Similarly, Julio Cabrera, Head Bartender of The Regent Cocktail Club in Miami, recommends literally beefing up your Bloody game with a concoction called the Bloody Bull. Take your standard Bloody Mary and add a shot or two of beef bouillon—this is about as manly as a slightly liquored-up consommé can get.

The gentlest version of all comes recommended by Keith Neslon, Bevereage Director of TAO. “In my opinion, you don’t want too many bubbles or spices in a hangover drink, since you’ll need it to be easy on the stomach,” Keith explains. “I have unfortunately come to rely on a ‘red beer.’ It’s basically a mild version of a michelada: half tomato juice and half beer. The tomato juice kills a lot of the beer’s carbonation…and the beer should be just bitter enough with just enough alcohol to settle your stomach.” Ok, that just sounds delicious. And we’re not even hungover anymore.

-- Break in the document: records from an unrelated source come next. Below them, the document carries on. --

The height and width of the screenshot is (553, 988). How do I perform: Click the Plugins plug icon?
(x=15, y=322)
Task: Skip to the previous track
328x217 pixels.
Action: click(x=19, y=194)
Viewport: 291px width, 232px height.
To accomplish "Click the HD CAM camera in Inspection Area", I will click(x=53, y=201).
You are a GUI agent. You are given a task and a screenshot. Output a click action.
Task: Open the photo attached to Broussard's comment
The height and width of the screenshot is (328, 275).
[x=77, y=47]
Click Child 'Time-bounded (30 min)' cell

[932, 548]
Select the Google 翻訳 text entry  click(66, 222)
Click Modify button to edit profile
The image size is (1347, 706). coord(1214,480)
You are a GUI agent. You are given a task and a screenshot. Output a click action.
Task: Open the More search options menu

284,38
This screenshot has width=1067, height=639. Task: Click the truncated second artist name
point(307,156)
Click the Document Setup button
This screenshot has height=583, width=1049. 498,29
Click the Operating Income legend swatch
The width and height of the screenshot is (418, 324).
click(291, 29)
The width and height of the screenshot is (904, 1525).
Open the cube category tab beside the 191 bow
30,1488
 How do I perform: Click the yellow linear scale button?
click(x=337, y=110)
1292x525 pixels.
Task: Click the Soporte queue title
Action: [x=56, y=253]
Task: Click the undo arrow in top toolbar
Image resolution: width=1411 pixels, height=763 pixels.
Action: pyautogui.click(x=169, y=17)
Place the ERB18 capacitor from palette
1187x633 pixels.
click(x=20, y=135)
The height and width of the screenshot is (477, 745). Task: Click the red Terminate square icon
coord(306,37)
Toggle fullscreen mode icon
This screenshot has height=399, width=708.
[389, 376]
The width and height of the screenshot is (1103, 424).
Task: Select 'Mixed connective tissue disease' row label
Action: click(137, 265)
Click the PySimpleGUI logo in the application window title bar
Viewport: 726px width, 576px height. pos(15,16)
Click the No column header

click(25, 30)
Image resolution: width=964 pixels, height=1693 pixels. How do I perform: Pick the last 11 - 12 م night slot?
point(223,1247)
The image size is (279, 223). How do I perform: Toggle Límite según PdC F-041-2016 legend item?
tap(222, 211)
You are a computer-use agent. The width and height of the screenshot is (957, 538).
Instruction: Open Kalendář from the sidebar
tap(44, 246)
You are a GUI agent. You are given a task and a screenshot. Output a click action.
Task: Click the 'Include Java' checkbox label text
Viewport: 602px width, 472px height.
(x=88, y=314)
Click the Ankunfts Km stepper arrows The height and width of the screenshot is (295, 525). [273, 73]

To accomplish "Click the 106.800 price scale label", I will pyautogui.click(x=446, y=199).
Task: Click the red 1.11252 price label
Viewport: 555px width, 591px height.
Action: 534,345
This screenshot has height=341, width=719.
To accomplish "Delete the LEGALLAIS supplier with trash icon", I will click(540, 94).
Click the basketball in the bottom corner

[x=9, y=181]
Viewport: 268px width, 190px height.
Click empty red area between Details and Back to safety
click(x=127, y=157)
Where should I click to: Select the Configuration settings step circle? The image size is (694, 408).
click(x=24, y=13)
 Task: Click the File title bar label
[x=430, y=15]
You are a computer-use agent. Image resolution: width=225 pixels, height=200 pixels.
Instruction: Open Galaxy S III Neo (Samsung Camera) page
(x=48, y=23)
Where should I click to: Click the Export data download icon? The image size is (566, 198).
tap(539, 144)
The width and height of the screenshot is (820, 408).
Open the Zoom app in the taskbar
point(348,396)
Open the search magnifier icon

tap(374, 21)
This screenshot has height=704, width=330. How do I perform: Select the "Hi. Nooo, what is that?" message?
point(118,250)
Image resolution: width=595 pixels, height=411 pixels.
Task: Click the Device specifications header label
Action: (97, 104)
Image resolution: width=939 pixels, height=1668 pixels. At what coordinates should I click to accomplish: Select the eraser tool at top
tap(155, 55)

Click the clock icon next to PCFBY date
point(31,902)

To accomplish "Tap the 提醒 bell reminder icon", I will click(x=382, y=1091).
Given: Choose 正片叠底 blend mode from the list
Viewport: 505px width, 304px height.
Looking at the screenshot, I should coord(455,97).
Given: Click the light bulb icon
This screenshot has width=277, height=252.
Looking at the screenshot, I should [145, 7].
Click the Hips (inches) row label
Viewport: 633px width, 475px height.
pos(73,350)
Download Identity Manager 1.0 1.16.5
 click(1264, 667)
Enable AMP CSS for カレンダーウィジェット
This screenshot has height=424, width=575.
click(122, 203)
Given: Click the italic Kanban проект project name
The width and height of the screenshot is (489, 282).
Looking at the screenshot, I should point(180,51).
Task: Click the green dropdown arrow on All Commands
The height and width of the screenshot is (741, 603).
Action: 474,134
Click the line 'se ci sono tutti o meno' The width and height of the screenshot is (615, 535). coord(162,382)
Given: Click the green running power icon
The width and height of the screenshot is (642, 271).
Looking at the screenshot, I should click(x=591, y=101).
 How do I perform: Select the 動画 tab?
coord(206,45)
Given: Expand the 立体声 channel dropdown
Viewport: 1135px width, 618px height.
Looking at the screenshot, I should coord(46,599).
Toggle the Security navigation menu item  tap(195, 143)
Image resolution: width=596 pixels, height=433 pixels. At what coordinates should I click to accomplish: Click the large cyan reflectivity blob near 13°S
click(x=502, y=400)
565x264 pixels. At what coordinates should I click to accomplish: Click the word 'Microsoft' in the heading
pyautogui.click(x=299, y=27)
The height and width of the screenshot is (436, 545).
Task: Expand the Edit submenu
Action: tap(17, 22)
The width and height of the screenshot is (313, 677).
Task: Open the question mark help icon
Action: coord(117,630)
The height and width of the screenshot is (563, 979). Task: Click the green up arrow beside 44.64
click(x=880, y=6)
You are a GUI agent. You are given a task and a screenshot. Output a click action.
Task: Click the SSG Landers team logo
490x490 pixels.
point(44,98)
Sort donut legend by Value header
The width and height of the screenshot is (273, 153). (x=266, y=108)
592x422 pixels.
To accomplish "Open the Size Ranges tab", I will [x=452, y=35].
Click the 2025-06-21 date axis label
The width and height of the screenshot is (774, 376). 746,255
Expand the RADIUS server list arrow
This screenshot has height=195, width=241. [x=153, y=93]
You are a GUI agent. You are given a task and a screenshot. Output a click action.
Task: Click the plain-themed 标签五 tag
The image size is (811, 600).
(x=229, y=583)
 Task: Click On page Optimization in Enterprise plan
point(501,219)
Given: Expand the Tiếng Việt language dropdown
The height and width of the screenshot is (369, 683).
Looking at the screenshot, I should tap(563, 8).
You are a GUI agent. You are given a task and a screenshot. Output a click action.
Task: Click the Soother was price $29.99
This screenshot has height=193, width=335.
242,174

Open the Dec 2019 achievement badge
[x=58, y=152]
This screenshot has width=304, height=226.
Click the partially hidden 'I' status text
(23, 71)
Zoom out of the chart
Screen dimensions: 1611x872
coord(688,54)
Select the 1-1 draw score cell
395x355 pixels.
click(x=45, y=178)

Erin Sullivan, currently of Shagwong in Montauk, offers our favorite hangover remedy of all. “Do you know what I really recommend for a hangover?” Erin asks, eyebrow raised. “You probably won’t want to write about this, but I think the best thing is to have sex: it releases endorphins which are natural painkillers. An orgasm is the best way to kill a hangover.”

Makes total sense. Anything else? “Oh, I definitely think you should drink, too,” she laughs. “But use a different base liquor than the night before. I don’t believe in the hair of the exact dog that bit you—the idea of drinking more of what I drank last makes me nauseated. For instance, I maybe overdid it a bit on the bourbon last night, so I had a shot of rum as soon as I woke up this morning.”

Breakfast of hard-partying champions, indeed.